Alguien me escribirá un recorderis para remediar la omisión de quien no figure en esta lista de amigos fallecidos por COVID-19. Fueron personas cercanas a mis afectos —a muchas llevaba tiempo sin verlas— y, por haberse cortado su existencia en esta peste aciaga, siento la compulsión de evocarlas. La lista es corta comparada con el guarismo triste que ha venido saliendo en las listas de muertos. Aun así, son demasiados, y me procuraron a veces, como a muchos otros deudos y amigos, la indeseable sorpresa de saber de su muerte en tan pocos días. Fueron pocos los que tuvieron algún tipo de relación entre sí, pero todos fueron próximos a mí. Abel Rodríguez e Isidoro León, dos líderes del magisterio muy acatados y honorables entre sus pares, dejaron historia en el sector educativo. Abel construyó, como secretario de Educación de Bogotá, 60 megacolegios. Con Isidoro compartí por teléfono el estupor por el deceso de Abel, quien fue de los primeros. Pocos meses después, Isidoro fue arrancado también.

    La primera muerte amiga que inauguró la pandemia fue María Consuelo Montero. Por ella supimos que el COVID-19 era cierto. Fundadora, junto a Augusto Bernal, de la legendaria escuela de cine Black María, formaron a jóvenes en esa academia informal a la que tuve la honra de pertenecer. Ella estaba curada del espanto de la muerte, pues traía dolencias de hace tiempos que ignoro si se constituyeron en la comorbilidad que la ultimó por corte directo.

   Luisa Fernanda Trujillo, poeta sumergida en una obra intimista, metafísica, dejaba entreabierta una puerta para descifrarle su hermetismo. Dulce temperamento que lidió con un cáncer antiguo sobre el que hizo una bitácora con la que nos orientaba a sus amigos sobre los percances de su cuerpo. En cada mensaje celebraba sus nuevas victorias en las mesas de cirugía.
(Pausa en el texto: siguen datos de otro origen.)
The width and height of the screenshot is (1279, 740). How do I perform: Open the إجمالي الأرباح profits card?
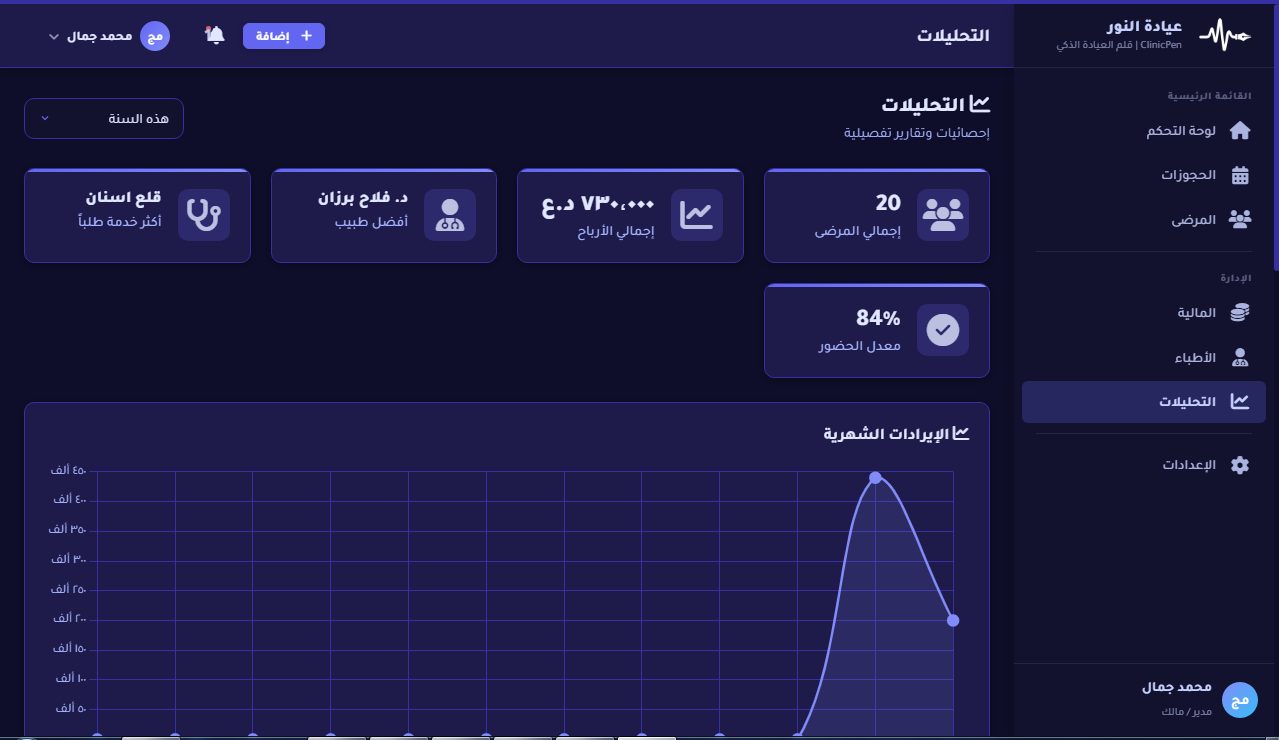(x=630, y=216)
   Silvio Parra Arcila, en los obituarios de quienes lo despedían en Sevilla, a los que me sumo, pues fuimos amigos desde la infancia, sobresale su pasión erudita como formador de varias generaciones de melómanos en repertorio latinoamericano, del tango en adelante.

   Gloria Toro de Marín, sevillana, detrás del mostrador de Casablanca, al lado de su marido, Juan, fue la mujer que distinguía las canciones con solo pasarles el dedo por el filo a los discos long play. Uno le pedía El escondite de Hernando, y al instante empezaba a sonar, como si los acetatos la conocieran.

   Gustavo Quesada, poeta, académico, ofrecía placidez y bonhomía. Llevaba muchos años sin verlo, pero estoy seguro de que su rostro mantuvo una sonrisa hasta el final.

   Édgar Montañez, comunista, cineasta, egresado de la escuela de Bulgaria. Activista entre la juventud proletaria y barrial de guionistas y directores que son ahora los que mueven las redes con sus documentales contestones. Representó a los cineastas en la Junta de Proimágenes, donde fue confiable para sus colegas.

   Amparo Vanegas, psicóloga, líder estudiantil en los tiempos tumultuosos de los años 70 en la U. N. Polemista hasta el final —compartí mucho con ella en la Tertulia de cine de Diva Botero, en el CUAN—, letrada, alegre y cosmopolita. Debo a su hijo Sergio Becerra la idea de romper el silencio sobre estos cadáveres exquisitos que acudieron casi en soledad a la tumba.

   Y está el maestro mayor: Santiago García, a quien todos los méritos ya le fueron dados. No fue de COVID-19 que murió, pero abrió plaza, por otras dolencias, a los ocho días de iniciada la cuarentena.